Word and element location data:
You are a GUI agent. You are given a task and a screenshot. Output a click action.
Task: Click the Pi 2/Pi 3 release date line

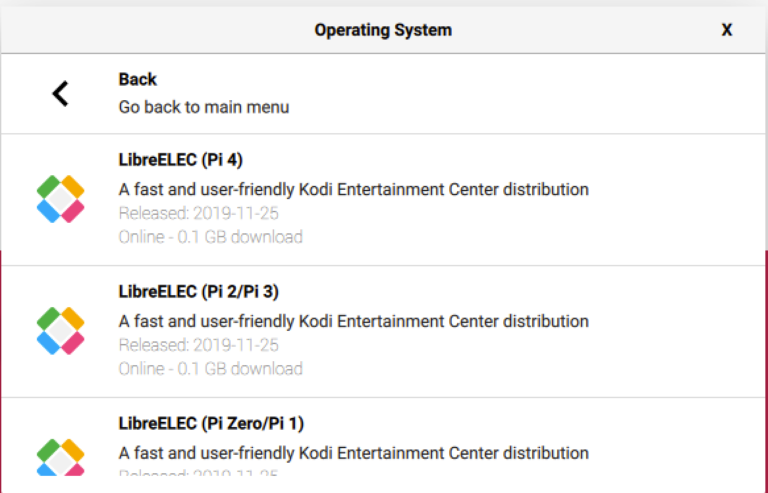pyautogui.click(x=198, y=345)
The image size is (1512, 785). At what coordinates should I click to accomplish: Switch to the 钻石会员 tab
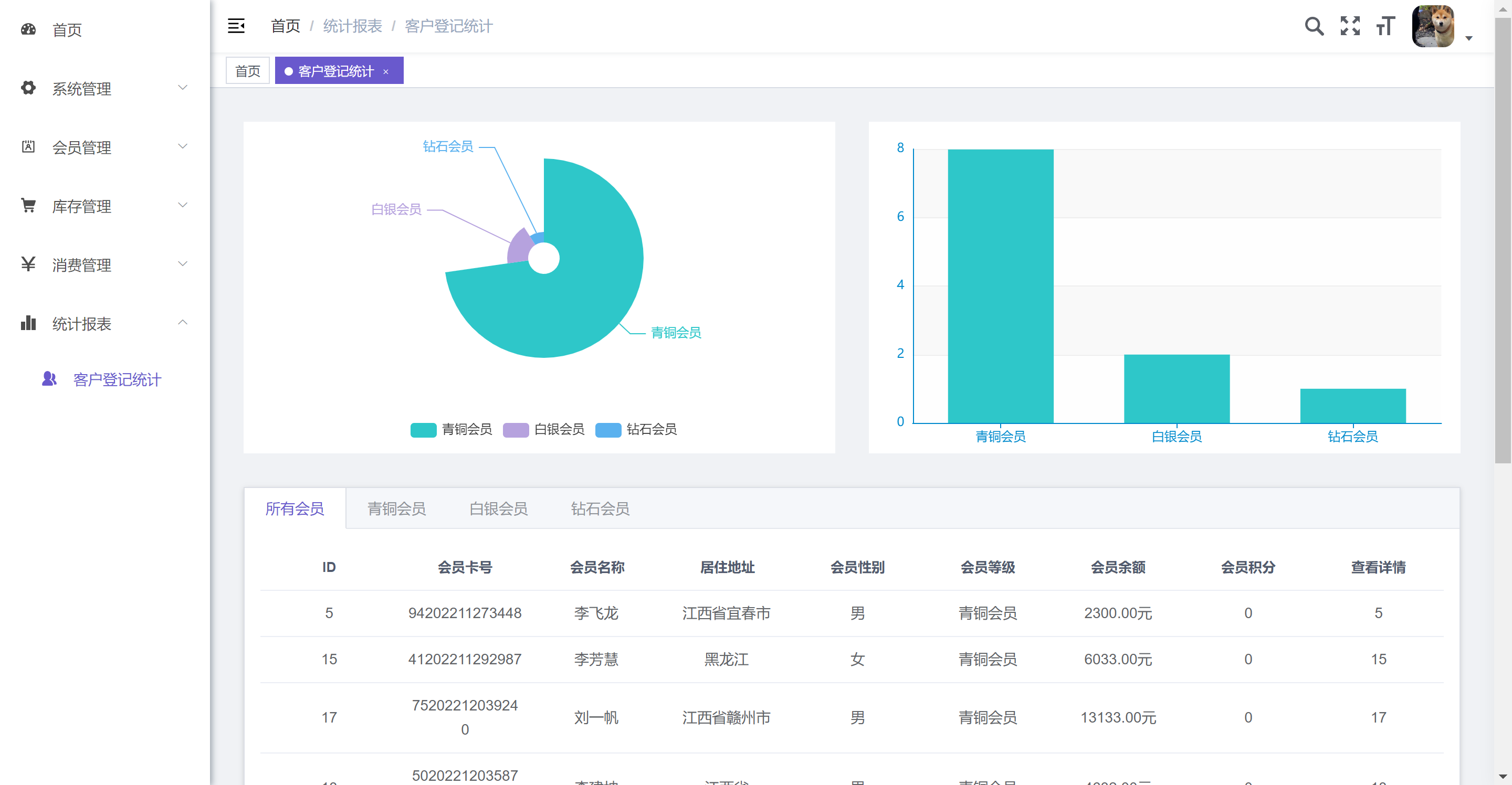pyautogui.click(x=600, y=508)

*What you are asked to do*
Rewrite every line of the listing with "screenshot" swapped for "screen capture" and nothing else altered. Leave the pictures out.

*The completed task*
You are a GUI agent. You are given a task and a screen capture. Output a click action.
Task: Click the Pi 2/Pi 3 release date line

pyautogui.click(x=198, y=345)
The image size is (1512, 785). At what coordinates should I click to accomplish: Switch to the 钻石会员 tab
pyautogui.click(x=600, y=508)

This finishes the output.